• **Given information**
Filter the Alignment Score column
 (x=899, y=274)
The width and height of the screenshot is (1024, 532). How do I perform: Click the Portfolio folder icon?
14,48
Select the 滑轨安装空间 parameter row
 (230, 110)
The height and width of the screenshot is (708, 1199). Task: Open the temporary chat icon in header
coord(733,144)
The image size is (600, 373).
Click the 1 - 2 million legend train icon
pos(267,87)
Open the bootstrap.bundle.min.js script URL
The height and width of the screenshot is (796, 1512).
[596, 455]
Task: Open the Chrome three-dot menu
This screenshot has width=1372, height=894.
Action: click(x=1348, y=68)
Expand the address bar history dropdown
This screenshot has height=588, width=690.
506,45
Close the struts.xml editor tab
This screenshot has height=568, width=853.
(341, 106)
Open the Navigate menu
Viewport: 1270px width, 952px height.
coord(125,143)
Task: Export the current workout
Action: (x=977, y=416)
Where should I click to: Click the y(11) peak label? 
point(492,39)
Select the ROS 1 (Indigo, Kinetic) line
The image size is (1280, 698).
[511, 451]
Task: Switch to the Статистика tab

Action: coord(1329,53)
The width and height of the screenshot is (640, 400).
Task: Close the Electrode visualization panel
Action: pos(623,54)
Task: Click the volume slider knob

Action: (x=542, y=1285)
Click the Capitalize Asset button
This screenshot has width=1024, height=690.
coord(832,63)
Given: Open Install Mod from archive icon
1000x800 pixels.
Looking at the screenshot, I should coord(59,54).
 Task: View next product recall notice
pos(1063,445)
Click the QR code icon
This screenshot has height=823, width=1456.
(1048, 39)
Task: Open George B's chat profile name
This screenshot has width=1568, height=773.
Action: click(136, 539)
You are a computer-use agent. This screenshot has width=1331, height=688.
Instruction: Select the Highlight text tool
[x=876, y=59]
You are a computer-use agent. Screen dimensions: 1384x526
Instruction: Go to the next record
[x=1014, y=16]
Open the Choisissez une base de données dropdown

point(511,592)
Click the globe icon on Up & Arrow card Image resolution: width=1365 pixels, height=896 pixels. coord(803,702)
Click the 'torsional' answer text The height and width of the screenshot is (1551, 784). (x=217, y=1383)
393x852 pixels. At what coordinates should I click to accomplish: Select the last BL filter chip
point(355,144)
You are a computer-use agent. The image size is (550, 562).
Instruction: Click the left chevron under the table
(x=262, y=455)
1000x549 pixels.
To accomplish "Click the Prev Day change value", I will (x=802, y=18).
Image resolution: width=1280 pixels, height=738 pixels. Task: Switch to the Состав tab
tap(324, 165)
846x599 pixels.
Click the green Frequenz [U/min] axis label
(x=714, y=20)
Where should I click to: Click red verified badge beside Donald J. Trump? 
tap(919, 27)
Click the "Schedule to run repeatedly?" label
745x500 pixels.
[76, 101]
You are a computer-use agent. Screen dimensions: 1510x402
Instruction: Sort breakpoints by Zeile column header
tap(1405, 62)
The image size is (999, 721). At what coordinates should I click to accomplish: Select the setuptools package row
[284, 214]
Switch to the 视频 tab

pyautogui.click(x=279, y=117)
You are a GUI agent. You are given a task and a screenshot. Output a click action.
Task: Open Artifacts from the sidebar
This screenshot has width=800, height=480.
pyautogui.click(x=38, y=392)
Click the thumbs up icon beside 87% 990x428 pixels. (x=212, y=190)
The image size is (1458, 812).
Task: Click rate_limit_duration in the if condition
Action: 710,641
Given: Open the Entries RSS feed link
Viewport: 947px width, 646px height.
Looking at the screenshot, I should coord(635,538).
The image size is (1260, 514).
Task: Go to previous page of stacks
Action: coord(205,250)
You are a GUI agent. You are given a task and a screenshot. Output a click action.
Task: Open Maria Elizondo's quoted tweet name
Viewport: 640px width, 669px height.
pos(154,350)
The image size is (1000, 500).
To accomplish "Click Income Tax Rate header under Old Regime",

• **Exercise description**
Rewrite the material above, renaming every "Viewport" to "Window" and leaving everything else unchanged.

• **Result for this exercise**
Filter the Alignment Score column
 (x=899, y=274)
The width and height of the screenshot is (1024, 532). How do I perform: Click the Portfolio folder icon?
14,48
Select the 滑轨安装空间 parameter row
 (230, 110)
The height and width of the screenshot is (708, 1199). Task: Open the temporary chat icon in header
coord(733,144)
The image size is (600, 373).
Click the 1 - 2 million legend train icon
pos(267,87)
Open the bootstrap.bundle.min.js script URL
The height and width of the screenshot is (796, 1512).
[596, 455]
Task: Open the Chrome three-dot menu
This screenshot has width=1372, height=894.
Action: click(x=1348, y=68)
Expand the address bar history dropdown
This screenshot has height=588, width=690.
506,45
Close the struts.xml editor tab
This screenshot has height=568, width=853.
(341, 106)
Open the Navigate menu
Window: 1270px width, 952px height.
coord(125,143)
Task: Export the current workout
Action: (x=977, y=416)
Where should I click to: Click the y(11) peak label? 
point(492,39)
Select the ROS 1 (Indigo, Kinetic) line
The image size is (1280, 698).
[511, 451]
Task: Switch to the Статистика tab

Action: coord(1329,53)
The width and height of the screenshot is (640, 400).
Task: Close the Electrode visualization panel
Action: pos(623,54)
Task: Click the volume slider knob

Action: (x=542, y=1285)
Click the Capitalize Asset button
This screenshot has width=1024, height=690.
coord(832,63)
Given: Open Install Mod from archive icon
1000x800 pixels.
Looking at the screenshot, I should coord(59,54).
 Task: View next product recall notice
pos(1063,445)
Click the QR code icon
This screenshot has height=823, width=1456.
(1048, 39)
Task: Open George B's chat profile name
This screenshot has width=1568, height=773.
Action: click(136, 539)
You are a computer-use agent. This screenshot has width=1331, height=688.
Instruction: Select the Highlight text tool
[x=876, y=59]
You are a computer-use agent. Screen dimensions: 1384x526
Instruction: Go to the next record
[x=1014, y=16]
Open the Choisissez une base de données dropdown

point(511,592)
Click the globe icon on Up & Arrow card Image resolution: width=1365 pixels, height=896 pixels. coord(803,702)
Click the 'torsional' answer text The height and width of the screenshot is (1551, 784). (x=217, y=1383)
393x852 pixels. At what coordinates should I click to accomplish: Select the last BL filter chip
point(355,144)
You are a computer-use agent. The image size is (550, 562).
Instruction: Click the left chevron under the table
(x=262, y=455)
1000x549 pixels.
To accomplish "Click the Prev Day change value", I will (x=802, y=18).
Image resolution: width=1280 pixels, height=738 pixels. Task: Switch to the Состав tab
tap(324, 165)
846x599 pixels.
Click the green Frequenz [U/min] axis label
(x=714, y=20)
Where should I click to: Click red verified badge beside Donald J. Trump? 
tap(919, 27)
Click the "Schedule to run repeatedly?" label
745x500 pixels.
[76, 101]
You are a computer-use agent. Screen dimensions: 1510x402
Instruction: Sort breakpoints by Zeile column header
tap(1405, 62)
The image size is (999, 721). At what coordinates should I click to accomplish: Select the setuptools package row
[284, 214]
Switch to the 视频 tab

pyautogui.click(x=279, y=117)
You are a GUI agent. You are given a task and a screenshot. Output a click action.
Task: Open Artifacts from the sidebar
This screenshot has width=800, height=480.
pyautogui.click(x=38, y=392)
Click the thumbs up icon beside 87% 990x428 pixels. (x=212, y=190)
The image size is (1458, 812).
Task: Click rate_limit_duration in the if condition
Action: 710,641
Given: Open the Entries RSS feed link
Window: 947px width, 646px height.
Looking at the screenshot, I should coord(635,538).
The image size is (1260, 514).
Task: Go to previous page of stacks
Action: coord(205,250)
You are a GUI agent. You are given a task and a screenshot. Output a click action.
Task: Open Maria Elizondo's quoted tweet name
Window: 640px width, 669px height.
pos(154,350)
The image size is (1000, 500).
To accomplish "Click Income Tax Rate header under Old Regime",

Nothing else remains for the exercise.